The Five Questions I Ask Every Script
What separates scripts that work from scripts that feel like work
When I read a script, I don’t start with structure… Contrary to the entire layout of story structure options that the header image might suggest.
I don’t check if the turning points land on the right pages. I don’t count how many scenes are in each act. I don’t verify that the Save the Cat beats are where they’re supposed to be. (I used to do all of these things. Like, all the fucking time, and end up driving myself mad.)
Now, I ask five questions.
And those five questions reveal everything that’s broken about the script before I ever look at formatting or pacing or dialogue.
You’re probably reading scripts the wrong way too.
You’re looking at structure. At plot mechanics. At whether things happen in the right order.
But structure doesn’t tell you if the script actually works. Structure is just the skeleton. What matters is whether the skeleton has any flesh on it.
After 26 years of reading scripts, consulting on scripts, and writing scripts, I’ve narrowed down what actually matters to five questions. These are the questions I ask before I look at anything else.
Because if these five questions get answered correctly, everything else usually falls into place. And if they don’t get answered, no amount of structural perfection will save the script.
Today I’m breaking down those five questions, what each one reveals, why most writers never ask them, and how to use this framework to diagnose what’s broken in your own script.

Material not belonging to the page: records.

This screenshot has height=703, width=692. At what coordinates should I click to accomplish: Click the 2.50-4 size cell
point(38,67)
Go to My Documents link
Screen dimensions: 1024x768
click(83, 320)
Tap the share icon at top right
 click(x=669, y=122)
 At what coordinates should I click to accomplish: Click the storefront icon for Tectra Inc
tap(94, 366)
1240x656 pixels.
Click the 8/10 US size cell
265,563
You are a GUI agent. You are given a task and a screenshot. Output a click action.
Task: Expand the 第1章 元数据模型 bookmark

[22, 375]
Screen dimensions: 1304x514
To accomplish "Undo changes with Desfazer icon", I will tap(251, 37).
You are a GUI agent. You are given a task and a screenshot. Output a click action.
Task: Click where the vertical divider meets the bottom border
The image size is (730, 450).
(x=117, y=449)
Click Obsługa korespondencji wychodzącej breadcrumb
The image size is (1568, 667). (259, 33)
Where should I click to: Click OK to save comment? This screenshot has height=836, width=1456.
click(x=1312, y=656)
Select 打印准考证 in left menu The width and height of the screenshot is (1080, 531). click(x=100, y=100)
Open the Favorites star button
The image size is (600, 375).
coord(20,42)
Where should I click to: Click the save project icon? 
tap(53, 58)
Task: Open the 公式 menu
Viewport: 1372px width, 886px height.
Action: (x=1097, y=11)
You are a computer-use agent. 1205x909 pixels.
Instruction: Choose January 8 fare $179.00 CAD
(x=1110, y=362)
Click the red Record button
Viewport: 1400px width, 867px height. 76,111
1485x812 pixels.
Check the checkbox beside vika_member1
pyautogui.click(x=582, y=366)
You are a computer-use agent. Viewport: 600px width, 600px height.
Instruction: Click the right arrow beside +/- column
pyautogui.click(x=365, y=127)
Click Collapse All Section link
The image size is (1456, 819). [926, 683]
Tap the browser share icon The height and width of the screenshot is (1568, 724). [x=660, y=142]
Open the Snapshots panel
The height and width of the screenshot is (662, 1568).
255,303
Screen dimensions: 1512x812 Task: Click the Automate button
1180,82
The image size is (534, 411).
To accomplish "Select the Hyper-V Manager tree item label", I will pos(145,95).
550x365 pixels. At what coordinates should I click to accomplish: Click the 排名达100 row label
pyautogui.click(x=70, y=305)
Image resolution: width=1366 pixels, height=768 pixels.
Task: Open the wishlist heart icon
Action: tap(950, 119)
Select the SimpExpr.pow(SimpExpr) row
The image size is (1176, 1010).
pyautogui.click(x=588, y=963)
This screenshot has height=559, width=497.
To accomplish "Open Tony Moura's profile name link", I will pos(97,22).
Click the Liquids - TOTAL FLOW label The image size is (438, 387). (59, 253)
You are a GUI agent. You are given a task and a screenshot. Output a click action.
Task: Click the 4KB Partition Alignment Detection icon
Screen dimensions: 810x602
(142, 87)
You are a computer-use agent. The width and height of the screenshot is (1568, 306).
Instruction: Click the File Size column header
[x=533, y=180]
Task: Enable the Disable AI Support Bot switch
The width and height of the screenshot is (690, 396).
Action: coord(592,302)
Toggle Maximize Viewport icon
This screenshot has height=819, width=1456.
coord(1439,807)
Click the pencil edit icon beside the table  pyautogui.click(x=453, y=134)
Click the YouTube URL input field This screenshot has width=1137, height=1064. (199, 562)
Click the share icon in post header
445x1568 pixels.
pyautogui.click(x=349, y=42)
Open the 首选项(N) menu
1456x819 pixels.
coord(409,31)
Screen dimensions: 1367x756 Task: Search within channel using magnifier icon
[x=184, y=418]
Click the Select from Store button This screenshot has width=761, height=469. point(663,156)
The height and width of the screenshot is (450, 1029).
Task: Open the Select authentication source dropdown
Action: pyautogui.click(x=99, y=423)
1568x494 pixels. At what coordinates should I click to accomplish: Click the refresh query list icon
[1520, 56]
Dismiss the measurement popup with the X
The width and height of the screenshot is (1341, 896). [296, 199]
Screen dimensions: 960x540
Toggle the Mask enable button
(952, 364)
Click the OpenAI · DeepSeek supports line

This is the diagnostic work that comes before revision. Get this right and you know exactly what needs to be fixed.
Let’s dive in!
Question #1: Does The Character Have A Core Belief That Gets Tested?
This is the first thing I look for.
We could start with the plot. Or even the goal. But it’s far more impactful in revision if we start here because this is literally the heart of the story you’re telling. The heart of why we’ll go on this journey with your character, or if you’ll lose us by page 10.
So, how do we do this? It starts by asking these two deeper questions:
Does the character believe something about the world, about themselves, about what’s possible?
And does the story force them to confront whether that belief is true?
Your character might believe they’re unworthy of love. Or that loyalty is everything. Or that they can’t trust anyone. Or that they need to be in control.
That belief is their worldview. And the story should test it relentlessly.
If I can’t identify a core belief that gets challenged, the script feels hollow. Because the plot is just happening. The character is just moving through events.
But if the story is testing a belief, suddenly everything matters. Every choice the character makes reveals something about that belief. Every obstacle forces them to question it.
What this question reveals
If your script fails this question, you’re writing plot without character. You have events but no internal journey. The character is a passenger.
The fix is going back and identifying what your character believes. Then making sure every major scene tests that belief in some way.